Научные и технические достижения в медицине привели к конфликту между возможностью продлить жизнь и фактом неизлечимости болезни. Многие из тяжелобольных детей переживают столько кризисов и эпизодов ухудшения состояния, что их родители не верят в то, что очередной кризис может быть смертельным.
Препятствия, встающие перед качественным уходом за умирающим ребенком, часто обусловлены невозможностью поверить в то, что у современной медицины есть свои пределы. Но они есть. И наш общий долг облегчить неотвратимый уход, чтобы он не становился адом для самого ребенка и его близких.
Чулпан Хаматова, актриса, соучредитель фонда "Подари жизнь":
- Вылечить можно очень многих детей. Но в жизни некоторых из наших подопечных все же наступает момент, когда врачи понимают: спасти невозможно. И прекращают борьбу.
Но если вылечить нельзя, то помочь можно. Можно сделать так, чтобы жизнь была жизнью, детской, насыщенной до самого конца. И главное без боли. И мы стараемся.
К детям, которых нельзя вылечить, все равно приходят волонтеры, чтобы позаниматься, поиграть, просто посидеть рядом. Одному мальчику мы доставляли в палату скутер, о котором он очень мечтал. Встать с кровати мальчишка уже не мог, скутер просто стоял, блестел лакированным боком, а мальчик на него смотрел. Одна девочка мечтала о ежике, и к ней из зоопарка каждый день привозили ежа, чтобы она могла с ним наиграться. Чтобы жизнь была жизнью, а не ожиданием смерти. Но истории со скутером и с ежиком скорее исключения, чем правило. Больница есть больница.
Знаете, как это обычно происходит в больнице? Как в больнице умирает ребенок в терминальной стадии онкологического заболевания? Сначала он просто лежит в отдельной палате. В палате тихо. Рядом с ребенком стоит монитор, который постоянно измеряет давление, пульс и насыщение крови кислородом. На ребенке кислородная маска, потому что дышать уже тяжело. Рядом капельница. В капельнице растворы и обезболивающее. А потом кислород уже не помогает, давление падает. Совсем-совсем плохо...

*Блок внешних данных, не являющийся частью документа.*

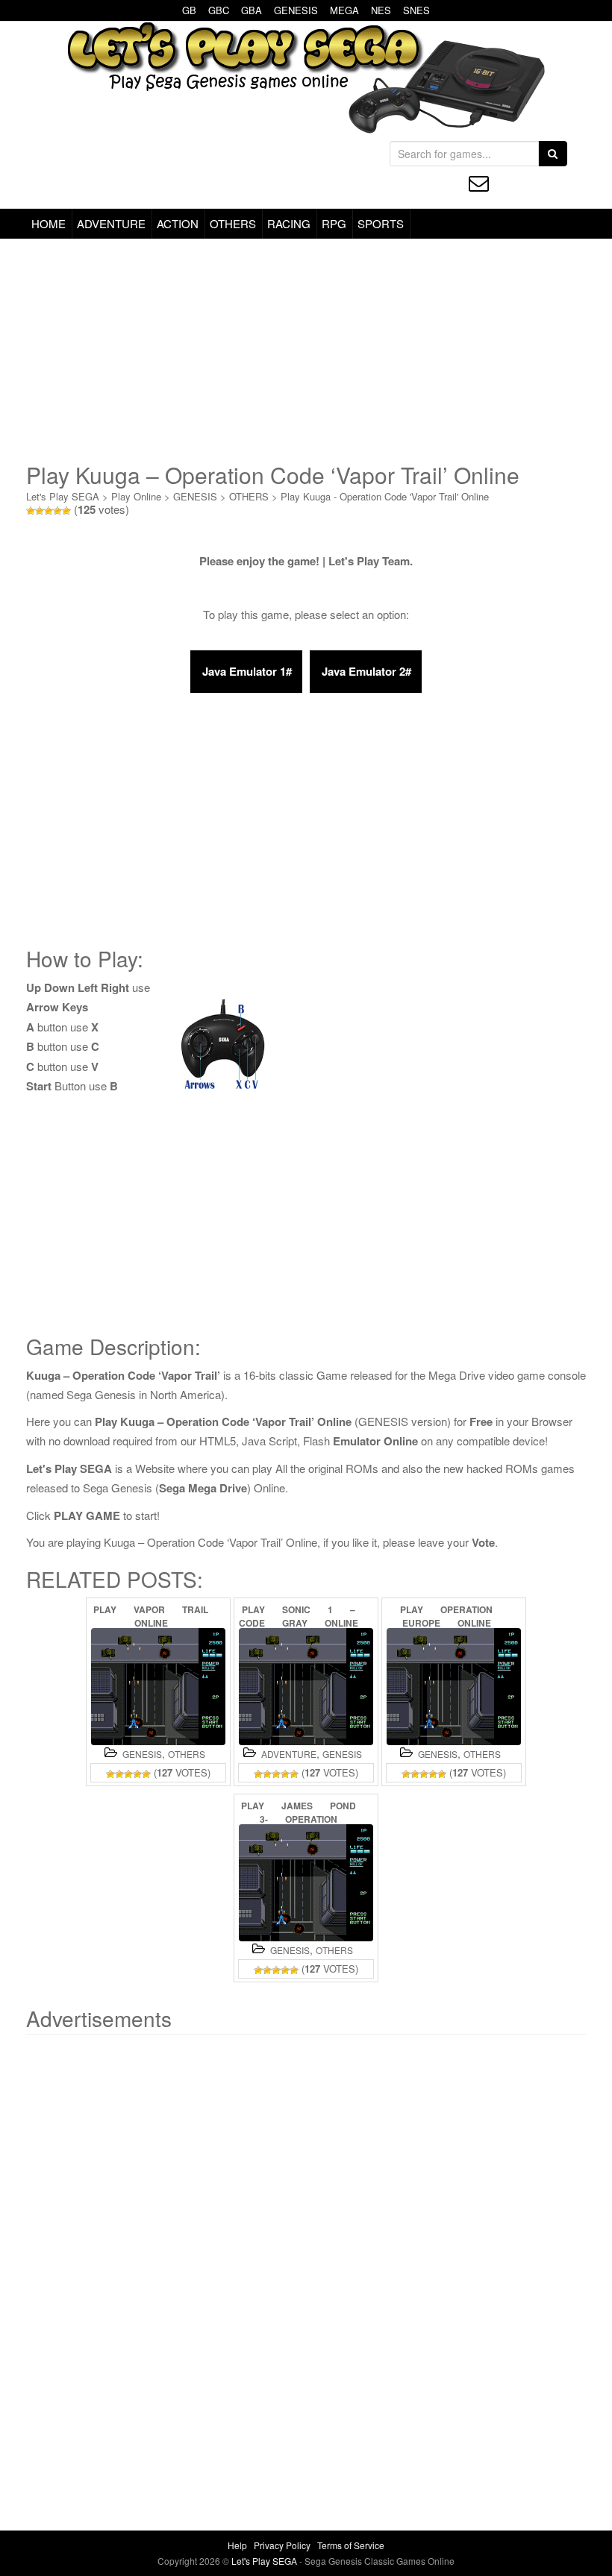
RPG (334, 223)
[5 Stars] (66, 510)
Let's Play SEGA (62, 496)
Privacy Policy (282, 2545)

Но хоспис - это не только медицинская помощь. Это поддержка. Это место, где не так страшно, где мама может, наконец, поспать. Она знает, что сестры хосписа не допустят, чтобы что-то случилось, пока она спит. Мама и ребенок уже не одни.
Все, что можно сейчас делать для помощи умирающим детям, мы делаем. Но без поддержки мы не продвинемся вперед. Директор Первого детского хосписа Белоруссии Анна Горчакова говорит: "Паллиатив не поражение, а достижение врачей, которые не бросили ребенка, а оставались с ним до конца". Москве нужен детский хоспис.